The velocity analysis function achieved high accuracy in detecting both increasing vehicle speed, and decreasing vehicle speed. Out of the ten samples tested for increasing vehicle speed, the algorithm was able to correctly identify a vehicle increasing speed in eight of the samples(80%). Similarly, across ten samples of the decreasing vehicle speed, the algorithm was able to correctly identify that vehicle was increasing in speed for eight out of ten samples(80%).
Although an accuracy of 100% is desirable for a system of this purpose, the accuracy determined through testing is high for a novel system with much potential to improve. These results indicate that the control function, which is the complete system, would function with an overall high accuracy as well. This is because the decision made by the control function is the end result of each individual component working together.

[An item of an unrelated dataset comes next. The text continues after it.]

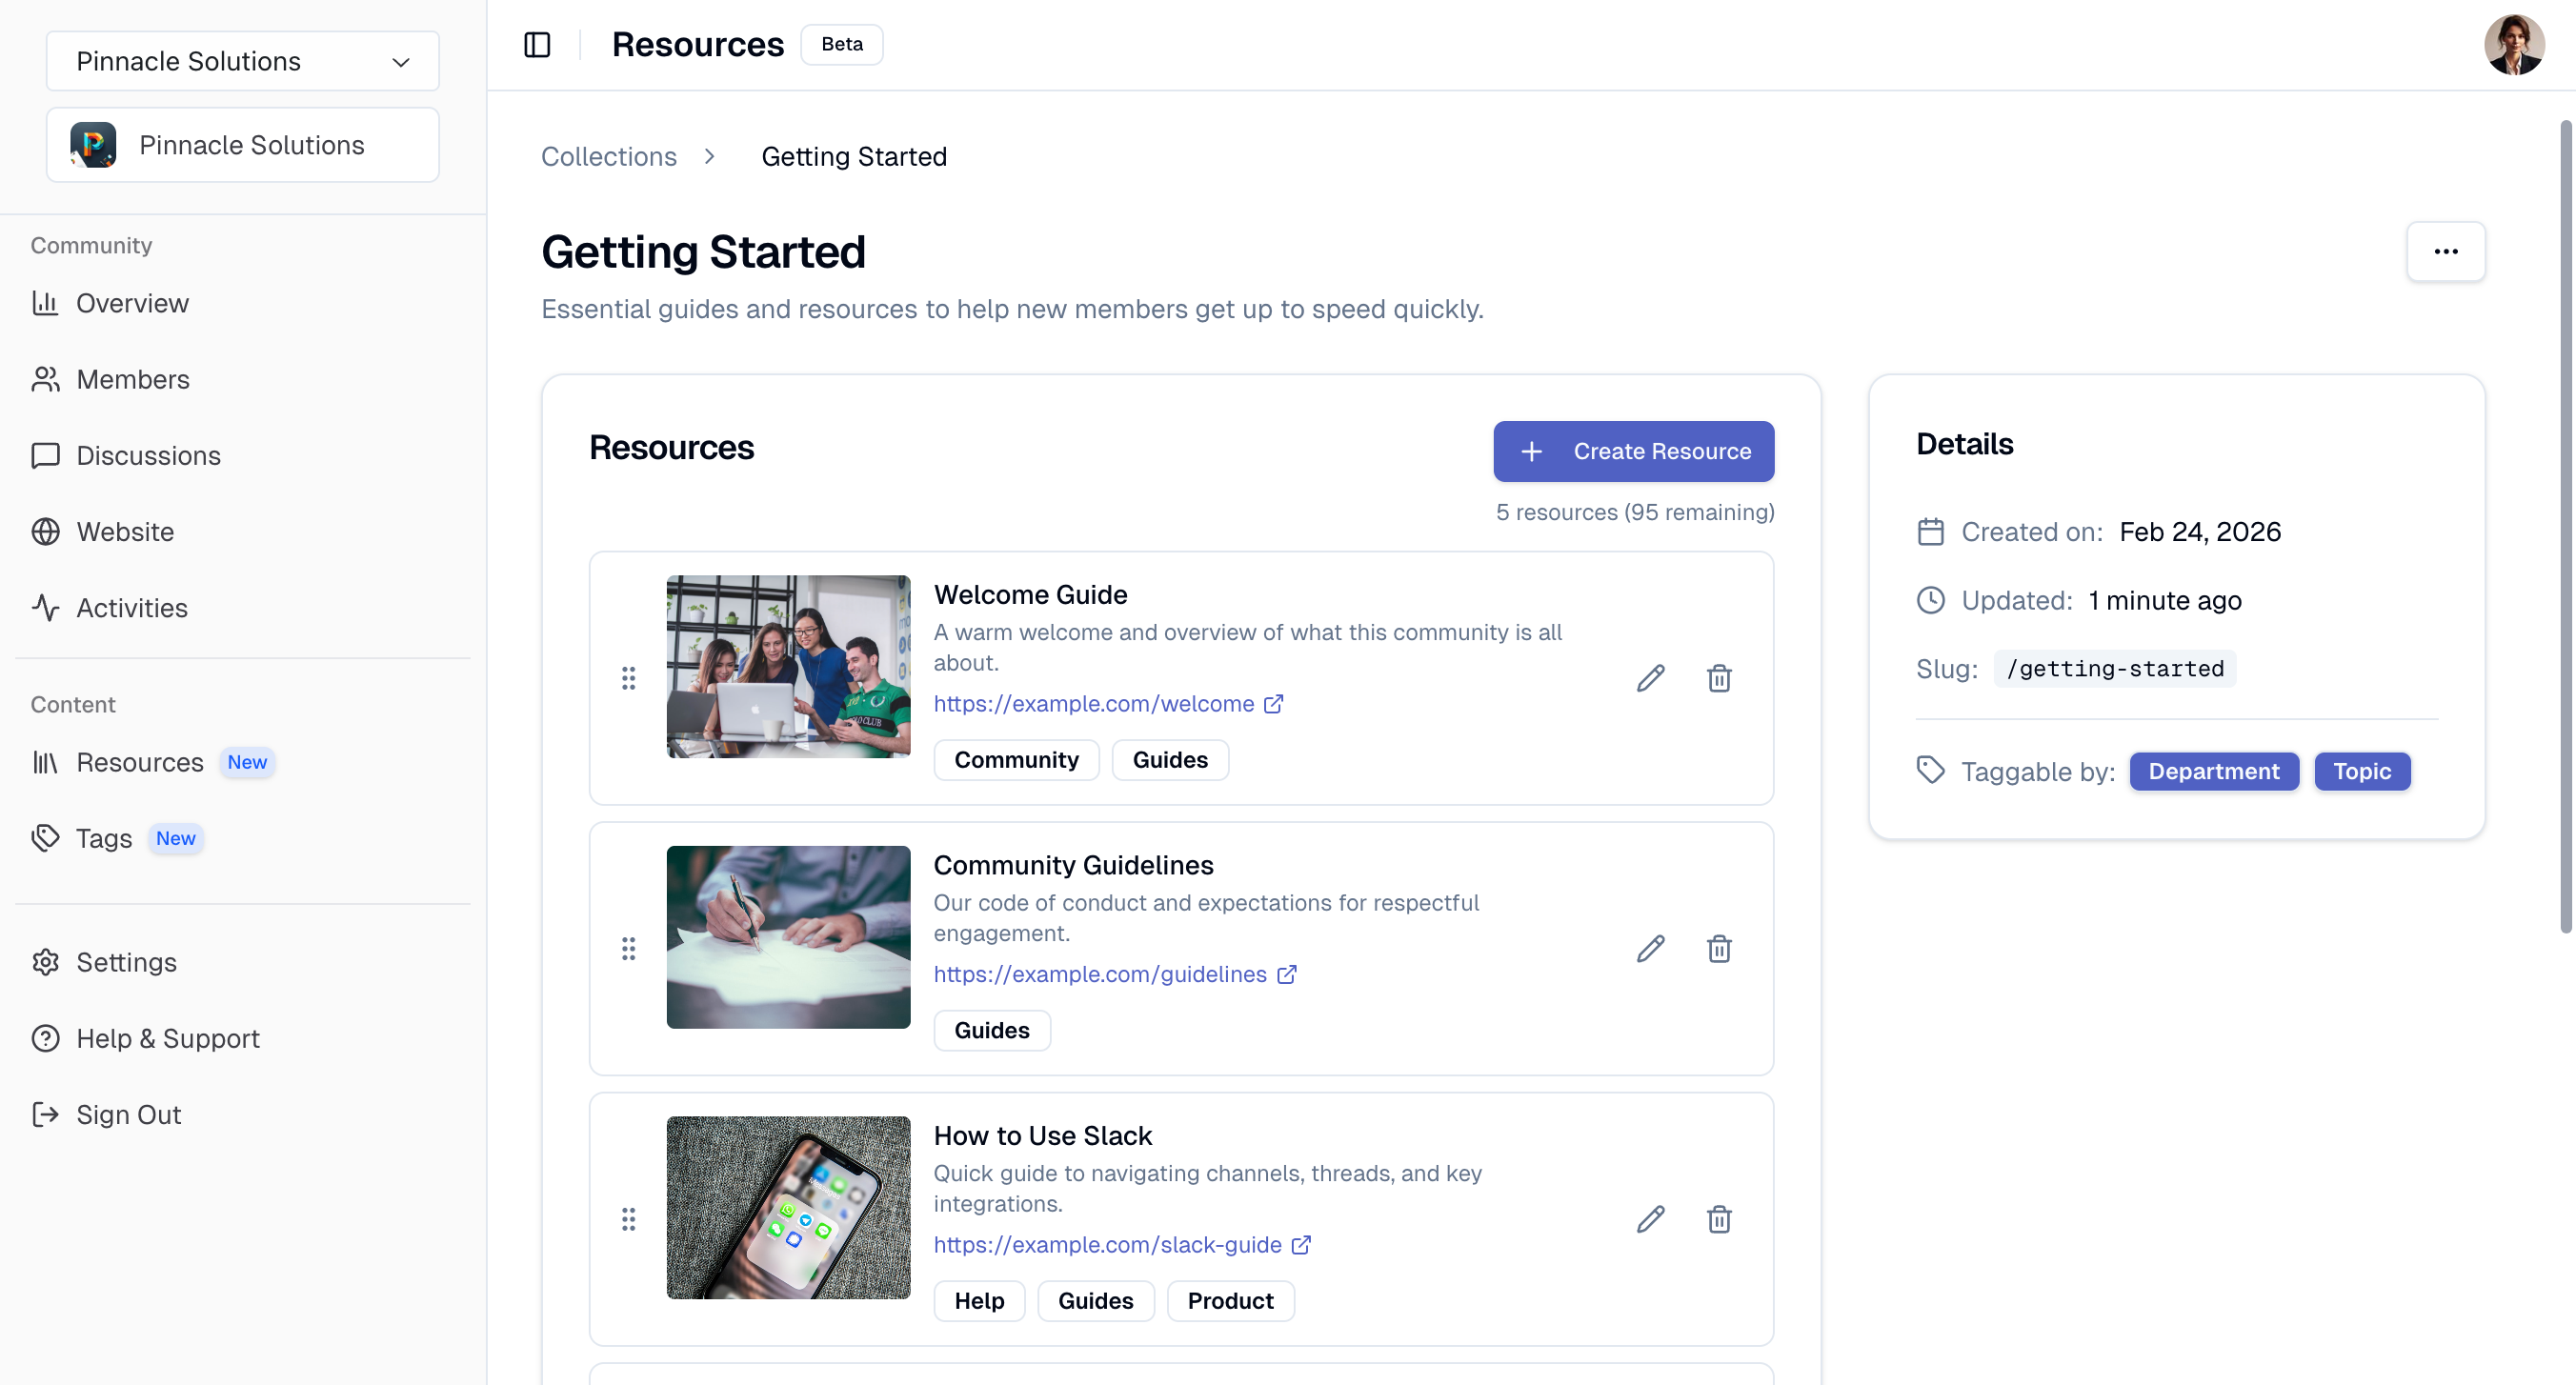Select the Members people icon

click(x=46, y=379)
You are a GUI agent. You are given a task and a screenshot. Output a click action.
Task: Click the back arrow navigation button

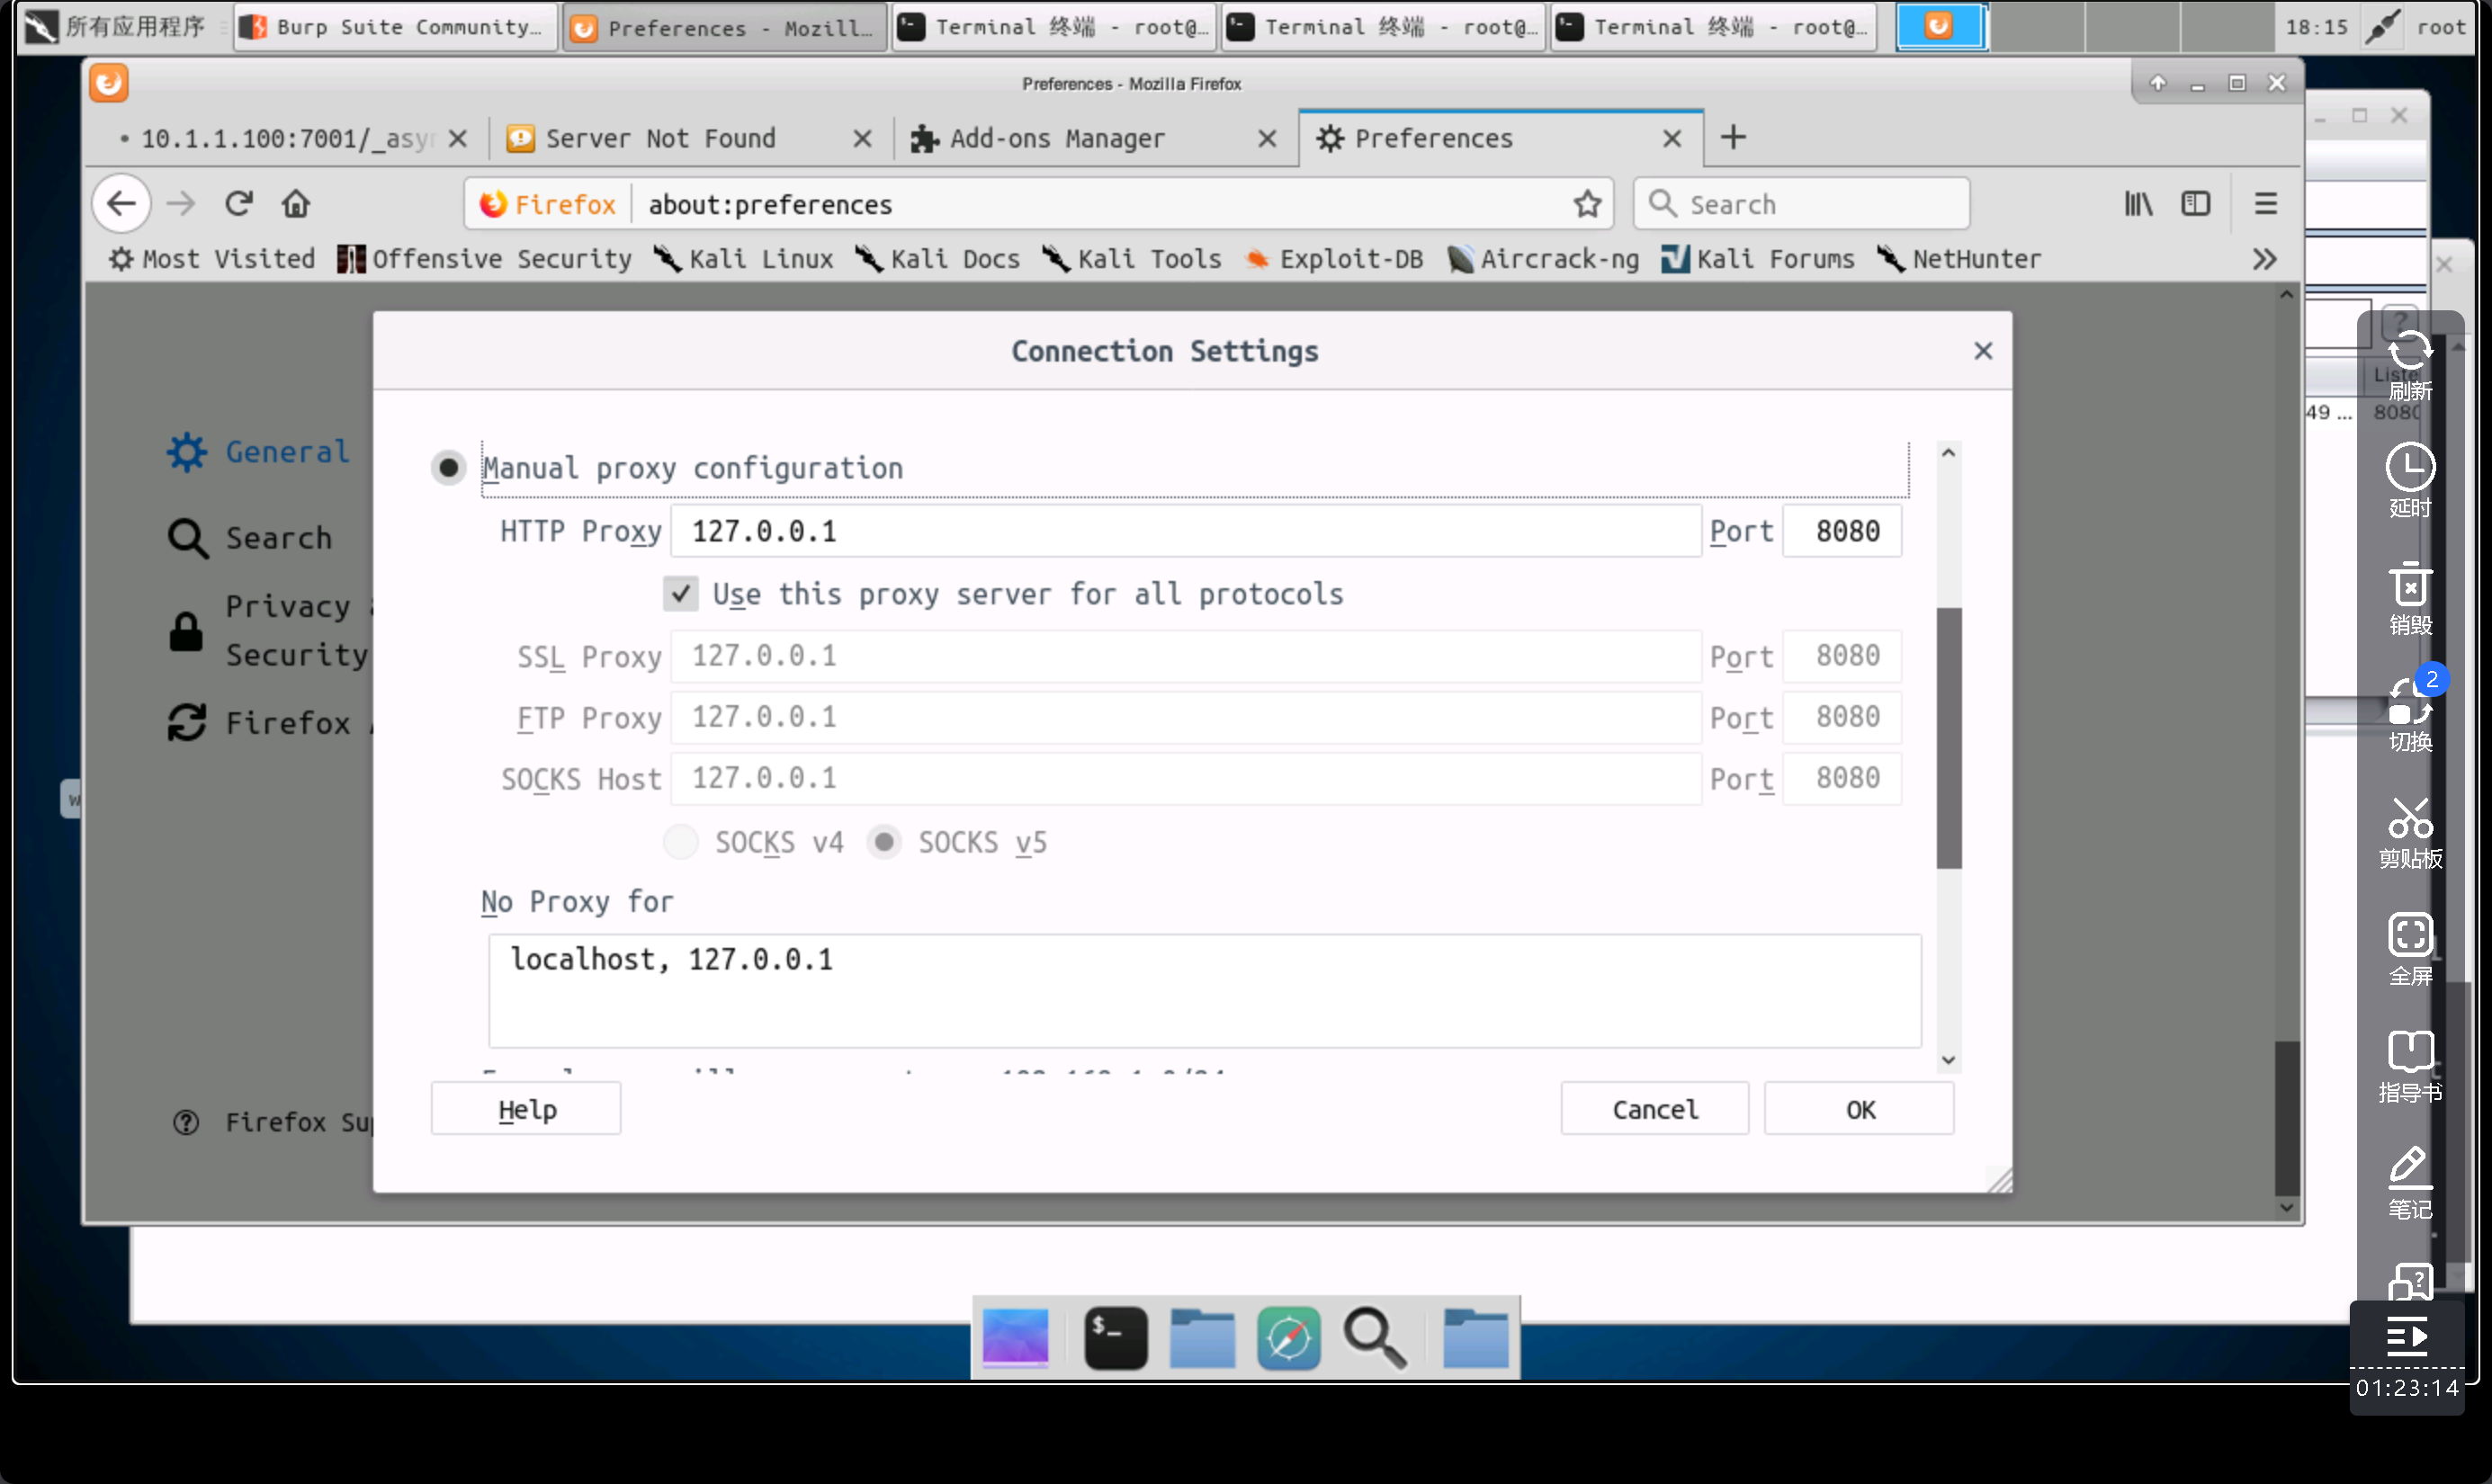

Through the use of machine learning and computer vision, an effective system was prototyped for collision prevention at intersections. The system consisted of two basic hardware components. Use of a single board computer as the processor, such as a Raspberry Pi Zero, and a compatible fisheye lens camera, such as a Raspberry Pi Fisheye Lens Camera, would cost $45. This cost makes the system extremely accessible, even for low-income countries. The prototyped system supports the idea that a machine learning and computer vision approach can be applied to create a simple, yet accurate collision prevention system. The system design makes it compatible with any traffic light system and vehicle in the world, which, when coupled with its cost-effectiveness, allows for no limitation to wide-scale implementation.
The lack of testing data was the main limitation in the creation of the system. Additionally, the system design does not account for cases where a vehicle may decrease its speed but is still unable to stop before light. These limitations will be further combated through additional testing of the system’s individual components and design additions that can account for more cases. The results of the initial system prototype suggest that alongside further testing and design expansion, the next stage of development should follow, namely an advanced prototype that functions independently.
This prototype would include a camera that utilizes a fisheye lens so that all lanes of the intersection would be included in captured images, as well as an independent processor such as a single board computer to run the software. The object tracking algorithm can be improved upon by factoring in features such as object shape and color to improve accuracy. The traffic flow focus of other machine learning and computer vision-based systems can be added to the proposed system as well due to its ability to detect and count vehicles. Additionally, due to its ability in object tracking, the system can be expanded to detect pedestrians crossing the road and accordingly stop the traffic light from turning green, effectively preventing a potential collision.
The potential for the system to improve road safety and save lives is evident, however its benefits extend beyond that. A prototype system with the proposed hardware is more than $1900 cheaper than the average induction loop system used today. The low cost of the proposed system will allow widespread implementation of the system by governments of even underdeveloped and third world countries who are most in-need of such systems.